High levels of ozone on hot summer days make it harder to breathe, even for people with healthy lungs. But doctors say fine particles - the main component of smog - are even more dangerous. Dr. Kathleen Fagan is an occupational health physician with University Hospitals. She says that fine particles of unburned hydrocarbons emitted by tailpipes and smokestacks affect an even broader group of people.

Kathleen Fagan: The more particle pollution you have, the more people get sick and die. We know that it increases emergency room visits and hospital visits for asthma, for lung disease. But how does it increase heart attacks and cardiac arrhythmia - heart rhythms - we're not sure about that.

New research shows fine particle pollution can also affect a developing fetus, causing premature births, under-developed lungs, or even birth defects. So Dr. Fagan is glad the U.S. EPA has introduced new standards to reduce both ozone and fine particles. But state regulators are finding real challenges in meeting the new rules. Ohio Environmental Protection Agency Director Joe Koncelik recently told a group of planners in Cleveland he's concerned about more than impacts to health.

Joe Koncelik: Meeting the ozone standard has tremendous implications for the economy in Northeast Ohio.

Koncelik cites an independent study that shows meeting ozone standards by the 2010 deadline set by the federal government could cost Northeast Ohio businesses nearly a billion dollars in new pollution controls and could mean the loss of more than 12,000 jobs.

But he's even more concerned about the potential chill on economic development.

Joe Koncelik: Are areas like Northeast Ohio going to be able to attract new jobs if companies look at ozone... and say, oh my gosh, that's just too much, I'd rather go someplace else where I don't have to jump over all those hurdles?

Koncelik says because Northeast Ohio is already classed as 'moderately out of attainment' with the new standards, many large businesses will have to ask neighbors to reduce their pollution before they can build new plants here.
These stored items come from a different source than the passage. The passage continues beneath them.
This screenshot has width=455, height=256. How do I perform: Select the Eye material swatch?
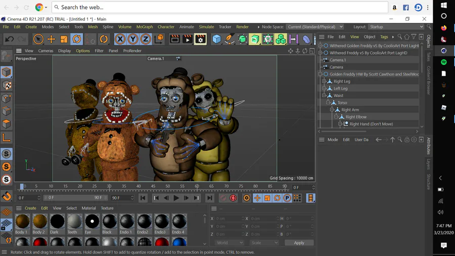92,222
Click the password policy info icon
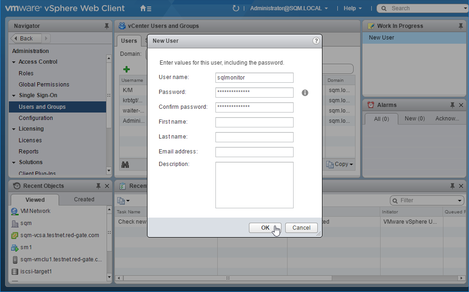 pos(305,93)
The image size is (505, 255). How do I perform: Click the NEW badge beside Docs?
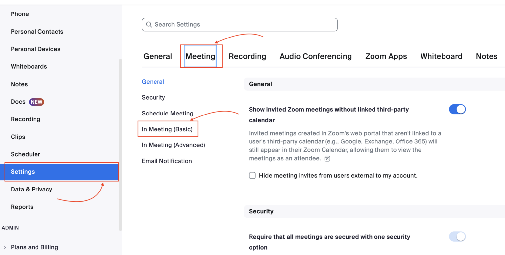[36, 102]
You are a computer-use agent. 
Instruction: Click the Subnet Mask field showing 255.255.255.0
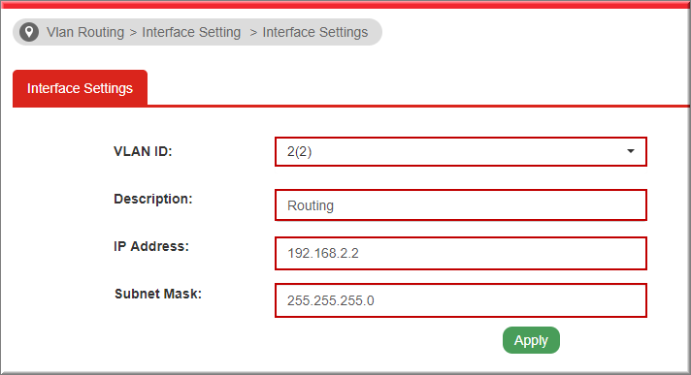pos(461,300)
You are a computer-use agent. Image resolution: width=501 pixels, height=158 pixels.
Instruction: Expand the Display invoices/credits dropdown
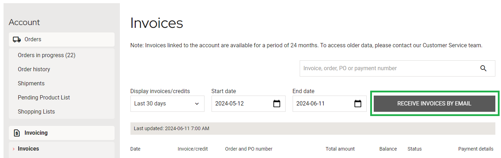(x=167, y=104)
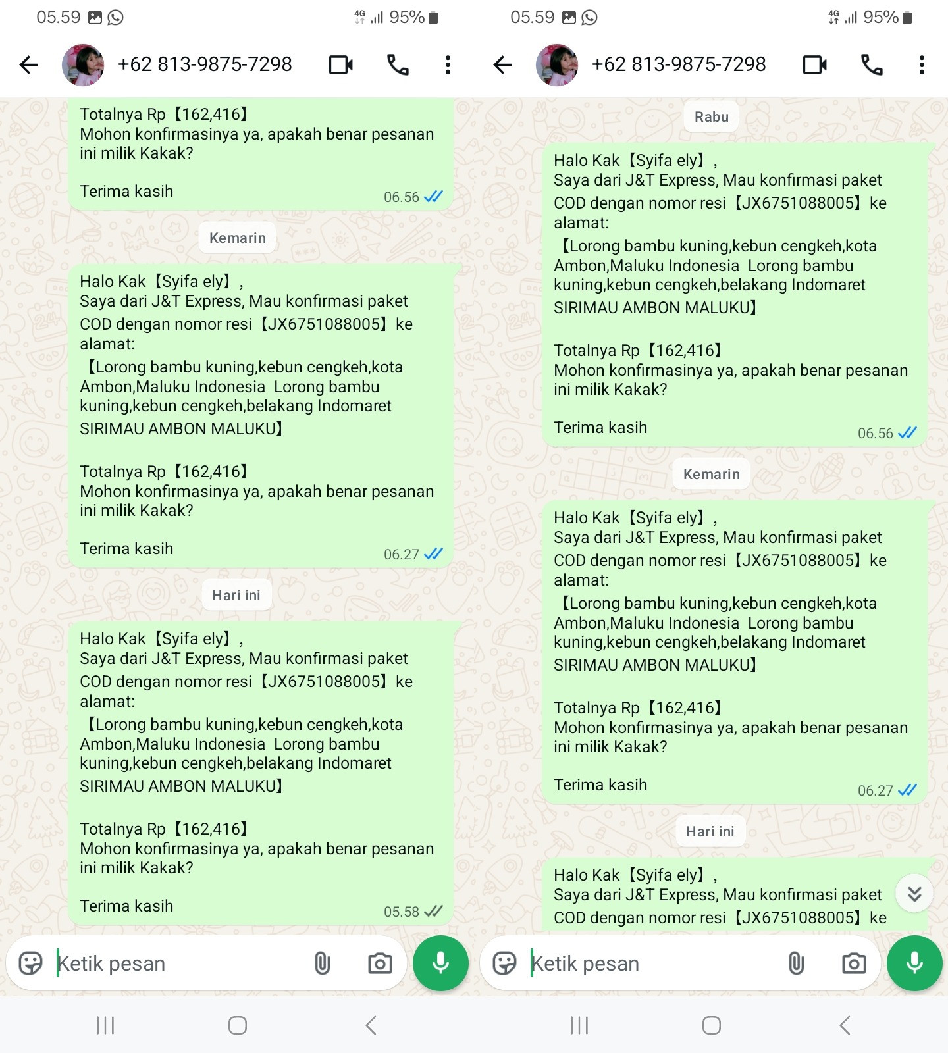
Task: Open contact profile picture in left header
Action: (83, 64)
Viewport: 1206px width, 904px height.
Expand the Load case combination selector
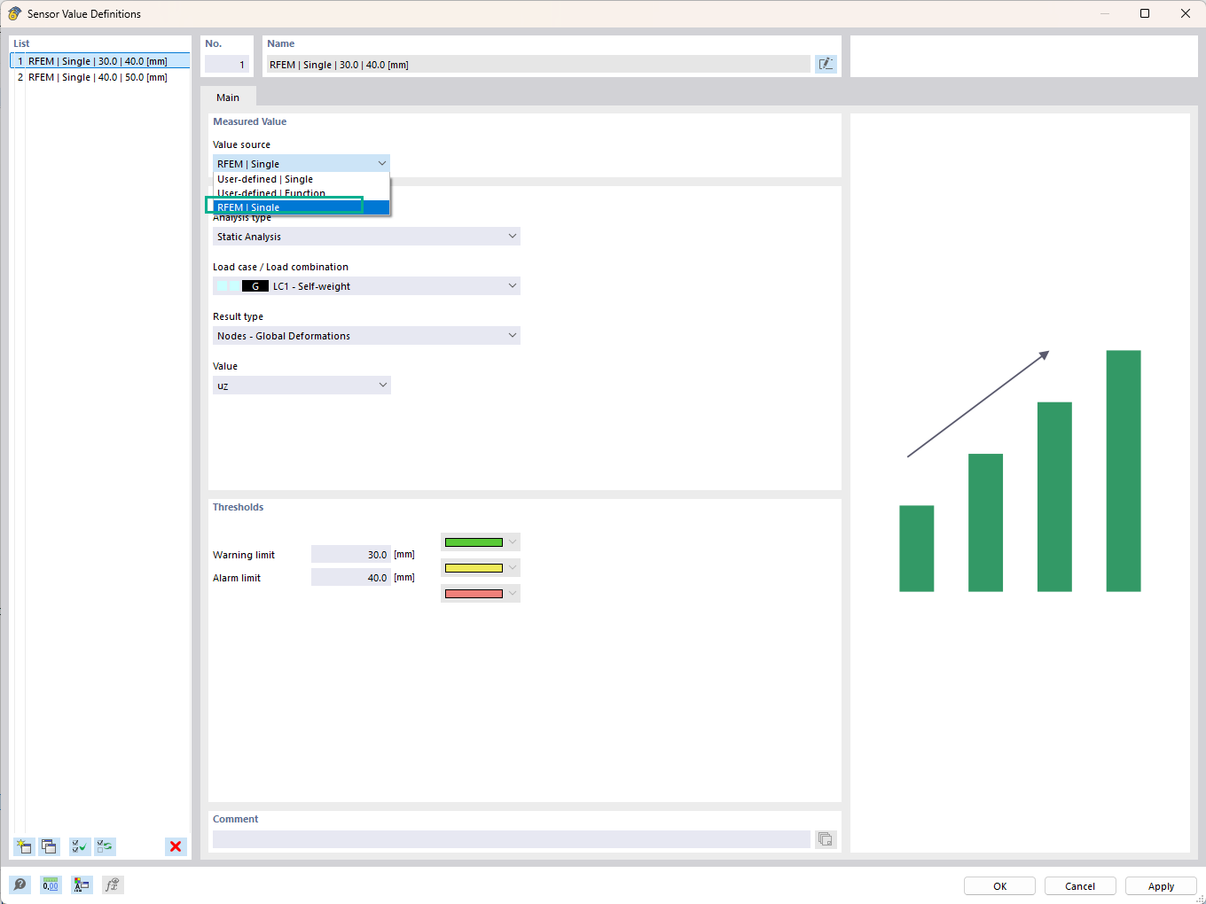[x=513, y=285]

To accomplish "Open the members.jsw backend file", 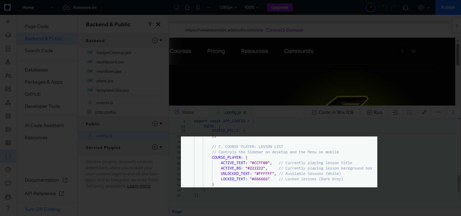I will [x=109, y=71].
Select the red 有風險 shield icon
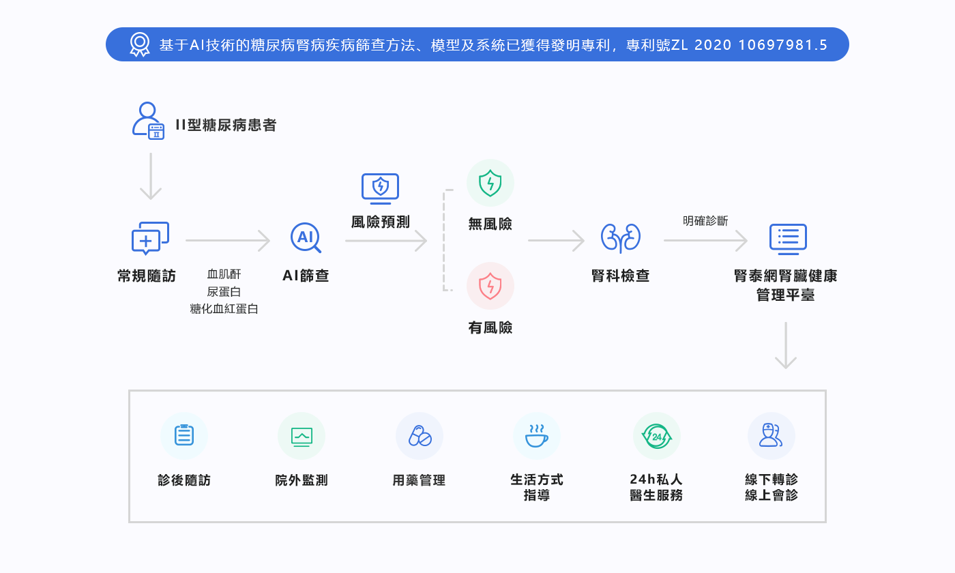 490,286
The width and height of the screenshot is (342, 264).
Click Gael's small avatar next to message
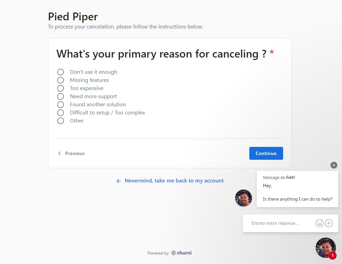point(244,198)

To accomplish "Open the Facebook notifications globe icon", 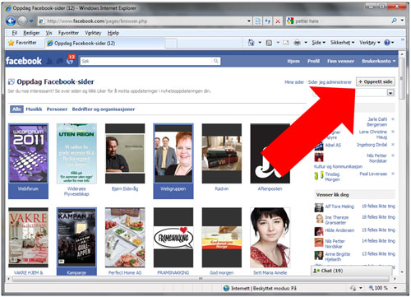I will coord(71,61).
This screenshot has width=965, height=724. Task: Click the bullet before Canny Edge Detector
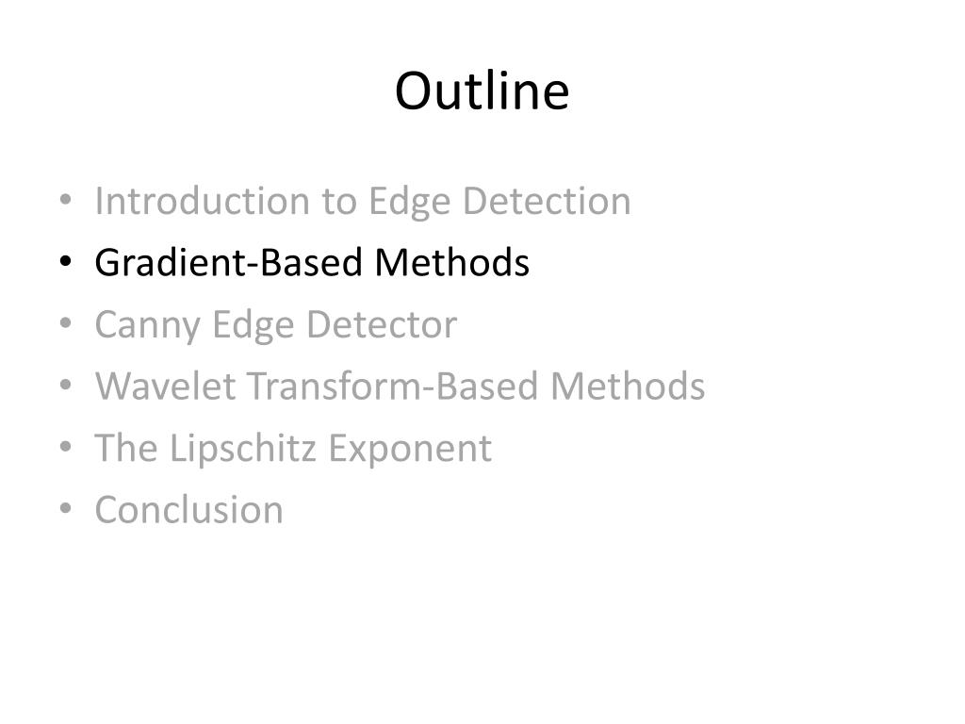point(66,322)
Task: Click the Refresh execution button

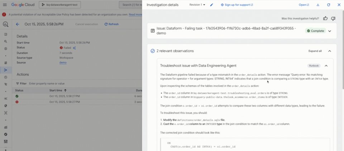Action: pyautogui.click(x=111, y=24)
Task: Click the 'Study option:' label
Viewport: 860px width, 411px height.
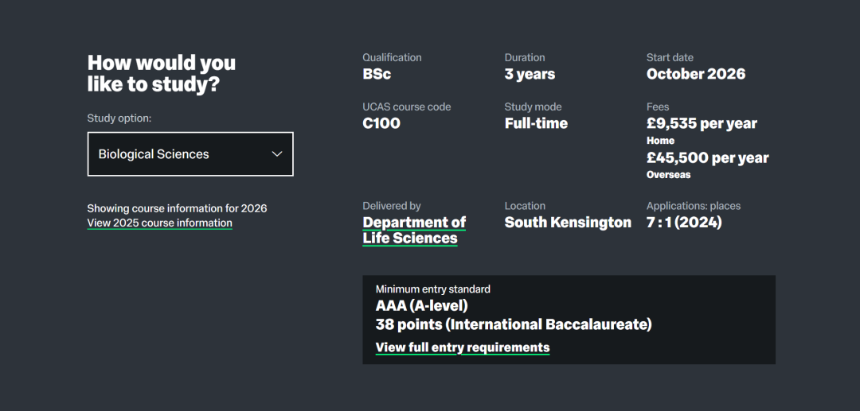Action: coord(119,118)
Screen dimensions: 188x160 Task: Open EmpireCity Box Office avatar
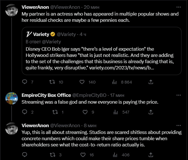click(x=12, y=98)
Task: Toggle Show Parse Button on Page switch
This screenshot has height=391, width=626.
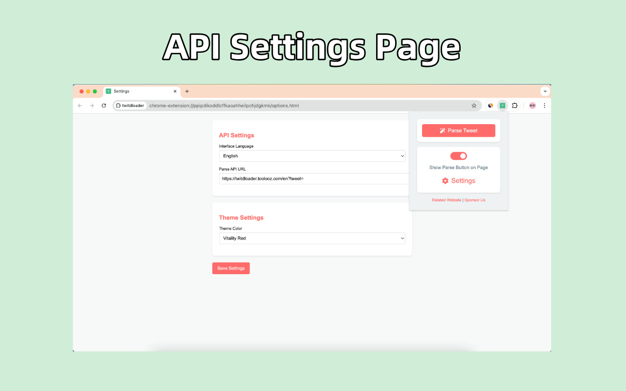Action: 459,156
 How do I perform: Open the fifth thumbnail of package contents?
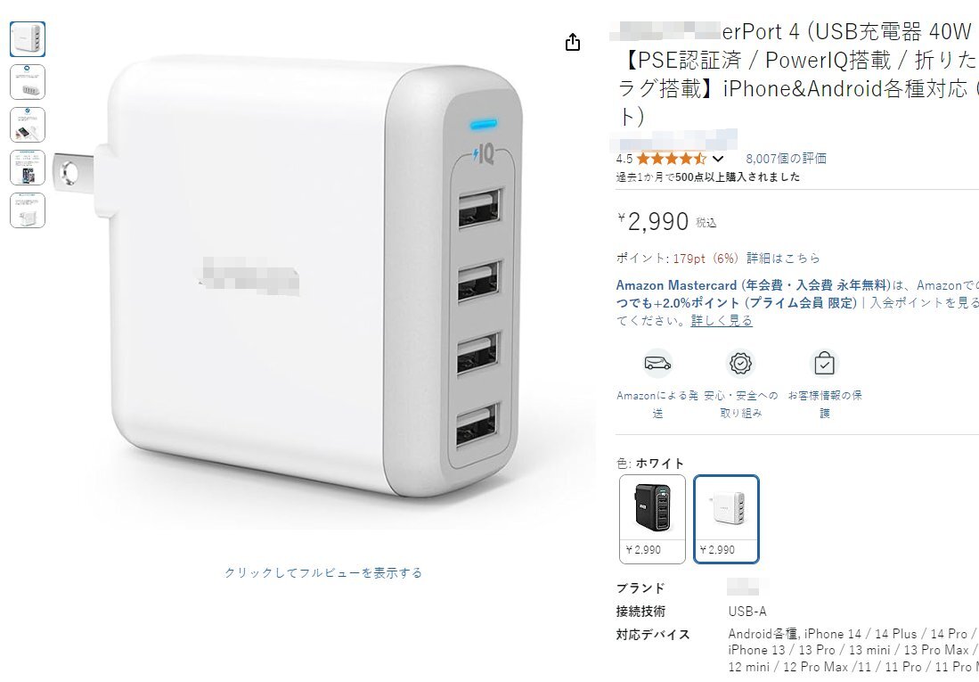pos(28,210)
One solution is to extend the deadline. But the federal government says the only way to do that is to be classed as being in 'serious' non-attainment, which would put Ohio at an ever greater economic disadvantage. Then even small businesses would have to seek pollution offsets.

All this is vexing to Chris Varley, vice president of the Northeast Ohio high-tech business advocate Nortech.

Chris Varley: These are very delicate political issues and people are trying to figure out how does the business community approach the regulatory and government agencies that have jurisdiction to propose solutions that will have real impact - and not ones that just make great sound bites.

Varley believes one solution is to cooperate with other states in the region to reduce air pollution drifting into Ohio. While sources in Ohio - especially Northeast Ohio - account for more than half of ozone pollution, much of the rest comes from neighboring states. Robert McCann, press secretary for the Michigan Department of Environmental Quality, says his state has come a long way to resolving its own air pollution issues, but he can sympathize with Ohio's difficulties.

Robert McCann: We have heard discussions not only in Ohio but in other states in this region that they have the same concerns you do, that there simply isn't an aggressive enough federal approach that will allow the states to get into the attainment that the federal government wants them to.

It's not clear why Ohio has more air pollution problems than other Midwest states. Unlike ozone, particle pollution tends to stay in the area it's released, so it may be that Ohio just has more local sources. Ohio still has a year to come up with a plan to reduce ozone and another year to submit a fine particles reduction plan. Many of the same controls will help with both kinds of pollution.

In the meantime, the Ohio EPA is working with local planners to go over pollution sources with a fine-toothed comb. They're hoping a more detailed analysis will show that Ohio can meet the new standards and still grow its economy. Karen Schaefer, 90.3.